Diffusion-based poem generator using latent diffusion
This project implements a diffusion-based text generator to create poems using latent diffusion. Poems were encoded into latent space using the BART encoder-decoder, with its parameters frozen during training to accelerate the process. However, the encoded latent space was length-dependent. To address this, a Perceiver sampler was used to convert the encoded latent space into a fixed 32x64 representation, which was then reshaped into 32x16x4 and passed through the forward diffusion process and later for denoising using the NVIDIA Sana model. The model’s parameters were reduced to speed up training. Diffusion models were chosen due to their ability to understand patterns effectively, as discussed inGENERALIZATION IN DIFFUSION MODELS ARISES FROM GEOMETRY-ADAPTIVE HARMONIC REPRESENTATIONS
Bart
Perceiver sampler
Nvida Sana
Overall architecture
Dataset
The dataset used was taken from Kaggle which contains two folders, both containing subfolders of poems. These poems are categorized by the form (e.g. haiku, sonnet, etc.) or topic (love, nature, joy, peace, etc.).
Step 1: Finetuning language encoder
For encoding and decoding, BART was used with its parameters frozen during training to focus on learning the encoding process (using sequences of 64 tokens). The encoded latent space was then resampled using the Perceiver sampler, which mapped the samples to a 32x64 representation. This was later used to train the diffusion transformer.

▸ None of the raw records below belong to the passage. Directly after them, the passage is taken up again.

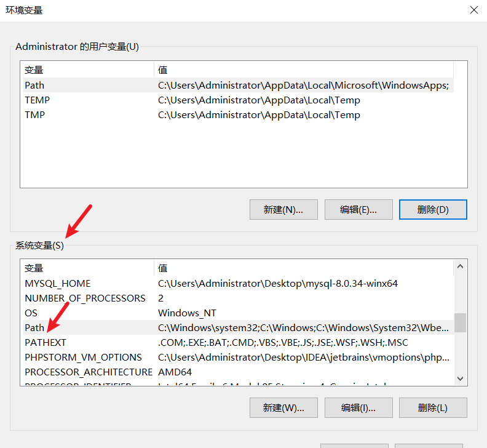Close the 环境变量 dialog window

pos(473,10)
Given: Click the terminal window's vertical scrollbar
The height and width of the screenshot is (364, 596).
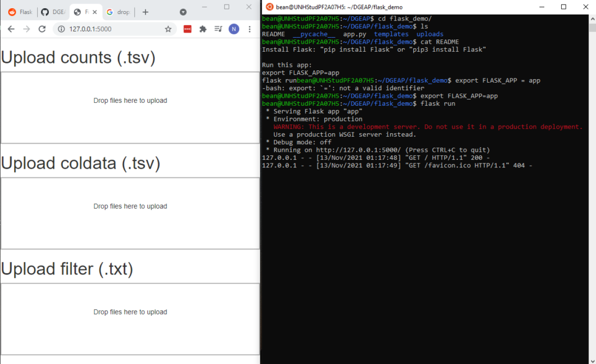Looking at the screenshot, I should (592, 174).
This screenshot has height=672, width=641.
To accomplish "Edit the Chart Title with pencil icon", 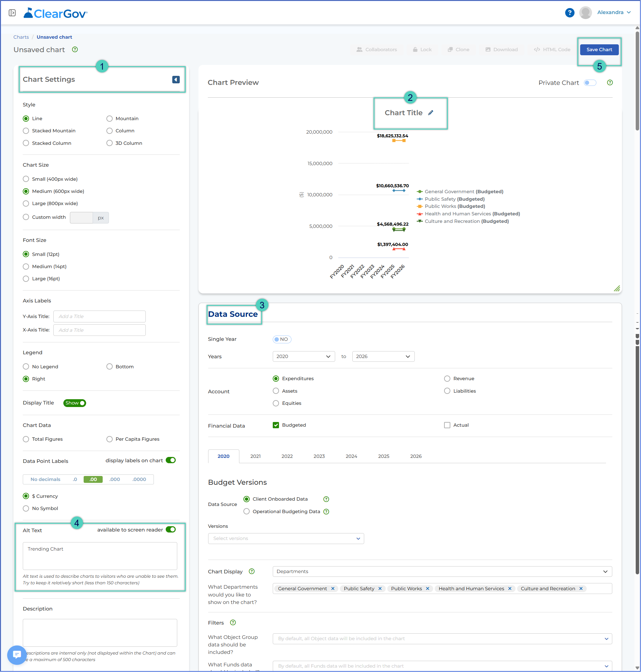I will click(x=431, y=113).
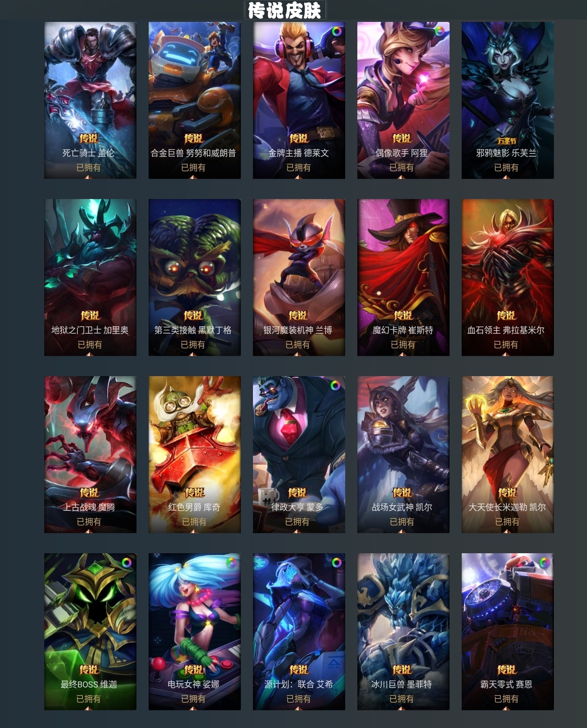This screenshot has height=728, width=587.
Task: Expand the arrow under 合金巨兽 努努和威朗普
Action: coord(193,177)
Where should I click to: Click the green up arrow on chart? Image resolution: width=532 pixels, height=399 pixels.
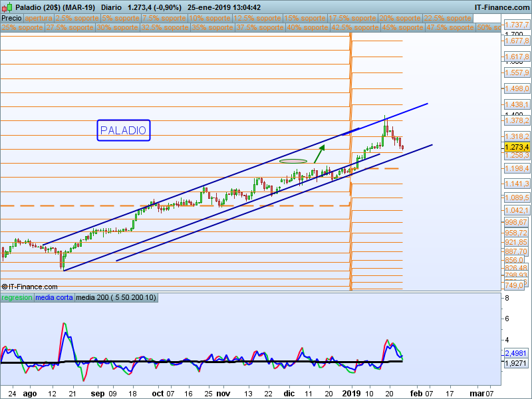[x=319, y=154]
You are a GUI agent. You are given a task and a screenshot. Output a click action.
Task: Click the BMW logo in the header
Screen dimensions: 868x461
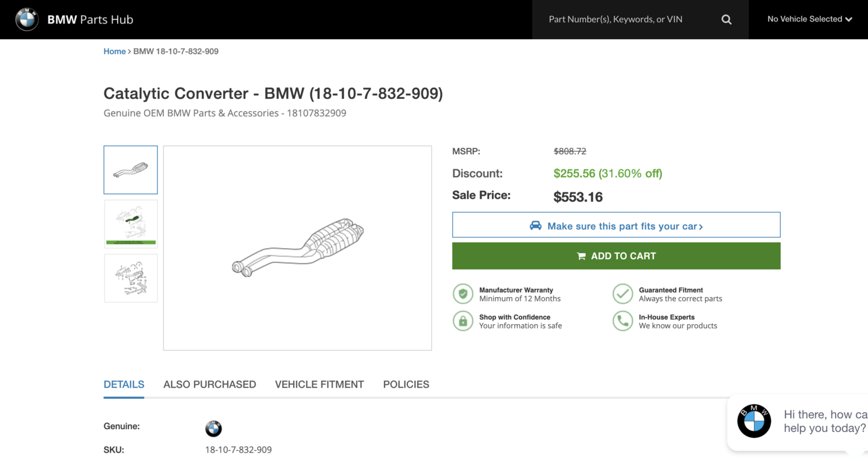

Step 2: Forward diffusion process
Random noise was then added to the latents
Step 3: Encoding prompts
To encode prompts SmolLm2-360M was used
Step 4: Training the NVIDIA Sana model
Over here, NVIDIA’s Sana model was used to predict noise and denoise it. The number of parameters was reduced to ease up training in diffusion.py
config = SanaTransformer2DModel.load_config("Efficient-Large-Model/Sana_600M_1024px_diffusers", subfolder="transformer")
config["num_layers"] = 12
config["num_attention_heads"] = 12
config["attention_head_dim"] = 64
config["cross_attention_dim"] = 768
config["num_cross_attention_heads"] = 12
config["cross_attention_head_dim"] = 64
config["caption_channels"] = 960
transformer = SanaTransformer2DModel.from_config(config)
Example
prompt - romantic output Relative to be checked, and asexualerdi nightnightnightnightfalled; I’m notingeded, and live-standstandingly, listened to listen to listen listen to everything else whileoberoberrounddoorkoombombombroundingly, while rubbing stubbordozieBee
References
Pre-training languge encoder and reconstruction networks process -> Latent Diffusion for Language Generation
Forward-diffusion and noise predictions -> Training a Latent Diffusion Model From Scratch
NVIDIA’S SANA -> Sana: Efficient High-Resolution Image Synthesis with Linear Diffusion Transformers
Perceiver -> Perceiver: General Perception with Iterative Attention
Future plan
- For the future, I will be increasing the token size for the language encoder (currently 64) to 416
- Train the transformer for a larger number of epochs
- Try incorporating Conditional Diffusion Models with Classifier-Free Gibbs-like Guidance to generate higher quality and diverse samples
Steps to train
Training the language encoder
run python3 bart_latent_model.py
Training the diffusion model
run python3 diffusion.py